▶ _Work to complete_
Work out the number of lines below containing the word "window" and give nothing besides it.

*** Input for this task

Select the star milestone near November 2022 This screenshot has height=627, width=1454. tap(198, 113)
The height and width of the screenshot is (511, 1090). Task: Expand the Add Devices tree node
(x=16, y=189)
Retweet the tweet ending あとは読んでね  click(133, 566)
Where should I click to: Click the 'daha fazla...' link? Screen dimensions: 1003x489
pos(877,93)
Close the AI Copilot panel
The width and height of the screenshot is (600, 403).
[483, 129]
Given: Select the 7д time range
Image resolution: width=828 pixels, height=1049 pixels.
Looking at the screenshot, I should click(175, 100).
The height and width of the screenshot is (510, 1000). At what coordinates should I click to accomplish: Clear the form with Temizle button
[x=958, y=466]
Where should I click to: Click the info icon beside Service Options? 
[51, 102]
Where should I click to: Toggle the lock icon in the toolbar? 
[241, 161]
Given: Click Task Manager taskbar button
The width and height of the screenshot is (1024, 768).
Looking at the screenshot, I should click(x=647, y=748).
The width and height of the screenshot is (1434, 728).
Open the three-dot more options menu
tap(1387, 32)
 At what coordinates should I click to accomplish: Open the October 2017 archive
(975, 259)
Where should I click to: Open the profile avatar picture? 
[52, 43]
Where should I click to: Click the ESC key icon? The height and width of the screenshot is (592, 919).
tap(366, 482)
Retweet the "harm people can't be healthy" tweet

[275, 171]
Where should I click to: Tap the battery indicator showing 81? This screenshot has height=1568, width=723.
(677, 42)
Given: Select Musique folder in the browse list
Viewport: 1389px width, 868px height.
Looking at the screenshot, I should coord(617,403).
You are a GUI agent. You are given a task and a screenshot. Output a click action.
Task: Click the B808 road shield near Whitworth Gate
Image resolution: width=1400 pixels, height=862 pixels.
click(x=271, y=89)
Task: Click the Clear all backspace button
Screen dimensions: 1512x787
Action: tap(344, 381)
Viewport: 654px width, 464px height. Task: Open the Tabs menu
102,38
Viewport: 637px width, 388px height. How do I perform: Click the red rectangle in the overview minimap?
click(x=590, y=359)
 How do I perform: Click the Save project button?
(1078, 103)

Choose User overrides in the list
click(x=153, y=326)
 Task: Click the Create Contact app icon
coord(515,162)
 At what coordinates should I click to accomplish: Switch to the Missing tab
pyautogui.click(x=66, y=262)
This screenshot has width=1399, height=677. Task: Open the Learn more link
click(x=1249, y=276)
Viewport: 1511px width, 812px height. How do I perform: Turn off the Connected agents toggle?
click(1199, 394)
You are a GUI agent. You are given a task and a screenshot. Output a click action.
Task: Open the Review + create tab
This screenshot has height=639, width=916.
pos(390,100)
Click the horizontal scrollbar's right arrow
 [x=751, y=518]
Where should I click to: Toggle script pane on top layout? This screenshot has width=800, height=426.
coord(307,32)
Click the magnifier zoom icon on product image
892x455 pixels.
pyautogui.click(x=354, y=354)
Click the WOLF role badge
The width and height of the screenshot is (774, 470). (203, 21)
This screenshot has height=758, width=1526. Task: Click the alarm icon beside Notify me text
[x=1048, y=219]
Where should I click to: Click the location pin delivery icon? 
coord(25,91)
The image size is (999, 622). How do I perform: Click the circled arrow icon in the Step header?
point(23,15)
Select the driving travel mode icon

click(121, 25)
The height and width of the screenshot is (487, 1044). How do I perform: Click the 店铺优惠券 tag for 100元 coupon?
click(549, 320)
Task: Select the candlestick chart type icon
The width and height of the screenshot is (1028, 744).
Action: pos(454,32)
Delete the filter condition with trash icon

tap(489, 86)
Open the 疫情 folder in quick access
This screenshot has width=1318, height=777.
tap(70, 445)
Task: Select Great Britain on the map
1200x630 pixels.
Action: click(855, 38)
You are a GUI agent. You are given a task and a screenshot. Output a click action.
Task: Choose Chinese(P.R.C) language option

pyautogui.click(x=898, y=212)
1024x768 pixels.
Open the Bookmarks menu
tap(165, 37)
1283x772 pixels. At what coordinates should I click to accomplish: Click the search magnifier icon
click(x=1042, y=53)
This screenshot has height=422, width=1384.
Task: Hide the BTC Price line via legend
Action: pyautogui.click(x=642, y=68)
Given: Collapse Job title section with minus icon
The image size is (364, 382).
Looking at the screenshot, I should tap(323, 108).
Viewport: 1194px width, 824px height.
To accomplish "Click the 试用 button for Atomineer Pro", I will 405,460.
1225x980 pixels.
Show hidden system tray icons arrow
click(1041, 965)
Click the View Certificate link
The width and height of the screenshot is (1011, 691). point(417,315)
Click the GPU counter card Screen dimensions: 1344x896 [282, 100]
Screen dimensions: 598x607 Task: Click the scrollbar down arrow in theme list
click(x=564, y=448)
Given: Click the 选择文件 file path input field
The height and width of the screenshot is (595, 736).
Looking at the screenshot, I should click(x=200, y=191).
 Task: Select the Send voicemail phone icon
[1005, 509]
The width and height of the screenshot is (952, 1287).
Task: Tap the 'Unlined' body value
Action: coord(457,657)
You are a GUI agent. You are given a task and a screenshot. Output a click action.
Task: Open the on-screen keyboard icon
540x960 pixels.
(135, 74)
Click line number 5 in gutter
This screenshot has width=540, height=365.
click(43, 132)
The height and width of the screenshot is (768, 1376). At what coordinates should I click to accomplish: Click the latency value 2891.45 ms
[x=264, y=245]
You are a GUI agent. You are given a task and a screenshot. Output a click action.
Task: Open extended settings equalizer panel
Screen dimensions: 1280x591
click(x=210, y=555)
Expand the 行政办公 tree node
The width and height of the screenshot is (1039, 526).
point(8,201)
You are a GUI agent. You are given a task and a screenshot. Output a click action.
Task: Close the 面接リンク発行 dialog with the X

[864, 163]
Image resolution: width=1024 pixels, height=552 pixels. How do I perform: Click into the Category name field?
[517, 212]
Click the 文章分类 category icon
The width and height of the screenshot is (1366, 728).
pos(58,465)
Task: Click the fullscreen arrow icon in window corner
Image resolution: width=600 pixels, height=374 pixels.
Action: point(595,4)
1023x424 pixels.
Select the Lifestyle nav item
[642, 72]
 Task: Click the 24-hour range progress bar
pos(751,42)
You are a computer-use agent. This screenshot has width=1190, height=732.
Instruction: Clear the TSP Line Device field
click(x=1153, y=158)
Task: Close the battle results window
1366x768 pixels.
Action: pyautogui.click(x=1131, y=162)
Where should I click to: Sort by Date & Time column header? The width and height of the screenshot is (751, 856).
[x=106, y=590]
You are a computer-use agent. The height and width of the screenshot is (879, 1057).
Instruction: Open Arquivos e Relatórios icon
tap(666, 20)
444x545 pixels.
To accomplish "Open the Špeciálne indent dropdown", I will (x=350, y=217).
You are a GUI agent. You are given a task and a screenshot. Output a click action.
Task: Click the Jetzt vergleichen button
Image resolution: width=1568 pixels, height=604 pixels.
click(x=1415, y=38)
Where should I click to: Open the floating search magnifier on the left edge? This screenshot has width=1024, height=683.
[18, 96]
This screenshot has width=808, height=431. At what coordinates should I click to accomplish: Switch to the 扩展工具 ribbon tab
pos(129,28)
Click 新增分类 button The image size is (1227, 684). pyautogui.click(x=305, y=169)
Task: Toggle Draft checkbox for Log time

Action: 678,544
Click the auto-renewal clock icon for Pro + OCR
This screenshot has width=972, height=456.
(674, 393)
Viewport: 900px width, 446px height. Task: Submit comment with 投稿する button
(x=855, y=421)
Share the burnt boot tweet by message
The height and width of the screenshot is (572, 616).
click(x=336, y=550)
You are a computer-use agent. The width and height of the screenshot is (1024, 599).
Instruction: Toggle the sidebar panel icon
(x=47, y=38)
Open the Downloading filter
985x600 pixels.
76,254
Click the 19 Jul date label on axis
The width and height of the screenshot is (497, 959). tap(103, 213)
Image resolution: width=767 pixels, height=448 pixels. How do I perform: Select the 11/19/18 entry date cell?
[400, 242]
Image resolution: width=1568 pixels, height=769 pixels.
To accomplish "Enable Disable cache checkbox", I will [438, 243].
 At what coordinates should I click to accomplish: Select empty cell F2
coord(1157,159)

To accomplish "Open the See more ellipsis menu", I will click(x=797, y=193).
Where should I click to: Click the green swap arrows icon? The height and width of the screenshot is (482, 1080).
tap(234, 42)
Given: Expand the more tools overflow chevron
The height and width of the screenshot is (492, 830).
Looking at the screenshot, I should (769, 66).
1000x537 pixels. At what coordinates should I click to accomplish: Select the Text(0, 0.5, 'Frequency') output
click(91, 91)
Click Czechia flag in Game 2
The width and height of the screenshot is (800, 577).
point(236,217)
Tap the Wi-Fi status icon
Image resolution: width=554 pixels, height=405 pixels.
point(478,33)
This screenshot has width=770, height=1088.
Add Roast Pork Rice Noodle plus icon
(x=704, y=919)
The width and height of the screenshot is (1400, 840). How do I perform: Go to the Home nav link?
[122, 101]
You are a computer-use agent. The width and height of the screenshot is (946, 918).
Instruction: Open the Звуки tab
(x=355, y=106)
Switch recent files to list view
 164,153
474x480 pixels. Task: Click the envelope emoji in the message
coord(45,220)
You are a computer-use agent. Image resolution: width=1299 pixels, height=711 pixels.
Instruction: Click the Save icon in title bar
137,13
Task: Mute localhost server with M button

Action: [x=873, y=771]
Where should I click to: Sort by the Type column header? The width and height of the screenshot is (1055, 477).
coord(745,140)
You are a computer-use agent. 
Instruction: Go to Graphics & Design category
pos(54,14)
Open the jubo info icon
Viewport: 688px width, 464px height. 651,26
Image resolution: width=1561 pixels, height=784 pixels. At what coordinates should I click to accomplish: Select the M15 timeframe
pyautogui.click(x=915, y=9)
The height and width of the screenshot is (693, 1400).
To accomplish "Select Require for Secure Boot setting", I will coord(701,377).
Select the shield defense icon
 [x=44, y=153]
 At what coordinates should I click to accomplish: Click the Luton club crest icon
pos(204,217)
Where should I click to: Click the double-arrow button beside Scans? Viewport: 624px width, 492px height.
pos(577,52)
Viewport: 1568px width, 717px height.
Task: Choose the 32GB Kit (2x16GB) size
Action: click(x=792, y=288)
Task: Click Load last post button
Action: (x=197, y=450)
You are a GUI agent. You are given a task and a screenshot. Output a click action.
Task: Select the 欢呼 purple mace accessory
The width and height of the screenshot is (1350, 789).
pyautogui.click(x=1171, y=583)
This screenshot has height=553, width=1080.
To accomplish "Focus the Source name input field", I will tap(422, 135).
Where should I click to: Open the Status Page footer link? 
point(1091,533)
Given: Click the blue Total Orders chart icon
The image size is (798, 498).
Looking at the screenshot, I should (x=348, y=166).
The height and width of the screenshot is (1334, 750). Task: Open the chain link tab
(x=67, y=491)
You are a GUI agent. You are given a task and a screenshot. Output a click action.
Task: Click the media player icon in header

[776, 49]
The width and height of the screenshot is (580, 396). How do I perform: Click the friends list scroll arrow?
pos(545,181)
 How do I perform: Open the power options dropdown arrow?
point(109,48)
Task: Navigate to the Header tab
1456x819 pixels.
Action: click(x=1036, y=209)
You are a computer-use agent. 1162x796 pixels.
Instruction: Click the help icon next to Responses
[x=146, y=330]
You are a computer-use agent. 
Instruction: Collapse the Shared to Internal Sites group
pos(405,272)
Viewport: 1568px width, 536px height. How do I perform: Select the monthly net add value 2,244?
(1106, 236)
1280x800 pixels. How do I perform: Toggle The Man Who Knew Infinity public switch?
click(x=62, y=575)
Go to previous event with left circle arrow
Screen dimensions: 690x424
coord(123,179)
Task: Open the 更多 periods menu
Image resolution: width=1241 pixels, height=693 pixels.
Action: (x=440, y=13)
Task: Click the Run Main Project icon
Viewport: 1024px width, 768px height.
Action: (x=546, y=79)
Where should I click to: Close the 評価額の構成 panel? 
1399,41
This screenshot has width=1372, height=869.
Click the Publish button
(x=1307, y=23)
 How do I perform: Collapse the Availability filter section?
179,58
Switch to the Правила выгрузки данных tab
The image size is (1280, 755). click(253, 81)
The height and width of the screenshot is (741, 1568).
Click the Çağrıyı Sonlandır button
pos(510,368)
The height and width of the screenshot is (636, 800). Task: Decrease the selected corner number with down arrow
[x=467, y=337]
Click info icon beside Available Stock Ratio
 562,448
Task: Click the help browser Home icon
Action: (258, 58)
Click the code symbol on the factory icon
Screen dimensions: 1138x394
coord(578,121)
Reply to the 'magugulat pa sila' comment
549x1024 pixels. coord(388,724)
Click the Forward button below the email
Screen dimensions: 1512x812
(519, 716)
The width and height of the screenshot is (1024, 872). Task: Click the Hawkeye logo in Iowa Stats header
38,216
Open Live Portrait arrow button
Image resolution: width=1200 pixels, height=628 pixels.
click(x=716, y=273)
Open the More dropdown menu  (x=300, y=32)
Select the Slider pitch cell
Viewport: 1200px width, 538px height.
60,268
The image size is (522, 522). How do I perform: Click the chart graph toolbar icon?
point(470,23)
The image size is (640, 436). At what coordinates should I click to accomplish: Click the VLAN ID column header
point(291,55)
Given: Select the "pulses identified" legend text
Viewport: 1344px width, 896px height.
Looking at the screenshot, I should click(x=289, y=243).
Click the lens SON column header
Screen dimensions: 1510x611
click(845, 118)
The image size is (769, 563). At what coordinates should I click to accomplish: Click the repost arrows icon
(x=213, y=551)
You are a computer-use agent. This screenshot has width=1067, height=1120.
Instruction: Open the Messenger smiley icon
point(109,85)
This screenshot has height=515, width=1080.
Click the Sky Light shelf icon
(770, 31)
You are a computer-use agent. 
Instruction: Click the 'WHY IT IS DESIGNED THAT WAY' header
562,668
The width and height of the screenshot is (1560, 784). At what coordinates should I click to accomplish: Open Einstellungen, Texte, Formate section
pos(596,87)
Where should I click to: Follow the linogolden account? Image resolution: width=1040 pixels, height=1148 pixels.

******

▶ _Response area_
2